> **DATA TO PROCESS**:
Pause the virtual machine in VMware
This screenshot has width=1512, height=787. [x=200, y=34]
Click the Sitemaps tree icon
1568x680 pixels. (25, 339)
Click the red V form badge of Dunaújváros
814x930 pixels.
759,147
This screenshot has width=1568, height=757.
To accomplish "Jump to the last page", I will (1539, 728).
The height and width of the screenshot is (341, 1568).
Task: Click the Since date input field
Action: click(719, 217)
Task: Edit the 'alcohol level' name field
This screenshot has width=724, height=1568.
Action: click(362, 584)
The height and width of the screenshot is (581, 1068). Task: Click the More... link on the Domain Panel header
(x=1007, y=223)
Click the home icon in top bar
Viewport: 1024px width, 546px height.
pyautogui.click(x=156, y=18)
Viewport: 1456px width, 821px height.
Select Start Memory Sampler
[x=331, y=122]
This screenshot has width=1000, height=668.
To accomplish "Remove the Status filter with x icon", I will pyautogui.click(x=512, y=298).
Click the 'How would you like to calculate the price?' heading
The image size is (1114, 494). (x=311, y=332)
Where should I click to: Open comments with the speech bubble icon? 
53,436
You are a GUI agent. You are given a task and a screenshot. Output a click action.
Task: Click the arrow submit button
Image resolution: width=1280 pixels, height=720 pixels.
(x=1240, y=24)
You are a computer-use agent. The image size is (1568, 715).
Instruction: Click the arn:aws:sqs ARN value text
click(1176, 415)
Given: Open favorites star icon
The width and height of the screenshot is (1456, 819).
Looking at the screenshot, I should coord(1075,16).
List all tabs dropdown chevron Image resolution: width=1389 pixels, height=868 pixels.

> **YOUR OBJECTIVE**:
Copy every one of the records above word for word.

> **WRITTEN SOLUTION**:
Pause the virtual machine in VMware
This screenshot has width=1512, height=787. [x=200, y=34]
Click the Sitemaps tree icon
1568x680 pixels. (25, 339)
Click the red V form badge of Dunaújváros
814x930 pixels.
759,147
This screenshot has width=1568, height=757.
To accomplish "Jump to the last page", I will (1539, 728).
The height and width of the screenshot is (341, 1568).
Task: Click the Since date input field
Action: click(719, 217)
Task: Edit the 'alcohol level' name field
This screenshot has width=724, height=1568.
Action: click(362, 584)
The height and width of the screenshot is (581, 1068). Task: Click the More... link on the Domain Panel header
(x=1007, y=223)
Click the home icon in top bar
Viewport: 1024px width, 546px height.
pyautogui.click(x=156, y=18)
Viewport: 1456px width, 821px height.
Select Start Memory Sampler
[x=331, y=122]
This screenshot has width=1000, height=668.
To accomplish "Remove the Status filter with x icon", I will pyautogui.click(x=512, y=298).
Click the 'How would you like to calculate the price?' heading
The image size is (1114, 494). (x=311, y=332)
Where should I click to: Open comments with the speech bubble icon? 
53,436
You are a GUI agent. You are given a task and a screenshot. Output a click action.
Task: Click the arrow submit button
Image resolution: width=1280 pixels, height=720 pixels.
(x=1240, y=24)
You are a computer-use agent. The image size is (1568, 715).
Instruction: Click the arn:aws:sqs ARN value text
click(1176, 415)
Given: Open favorites star icon
The width and height of the screenshot is (1456, 819).
Looking at the screenshot, I should coord(1075,16).
List all tabs dropdown chevron Image resolution: width=1389 pixels, height=868 pixels.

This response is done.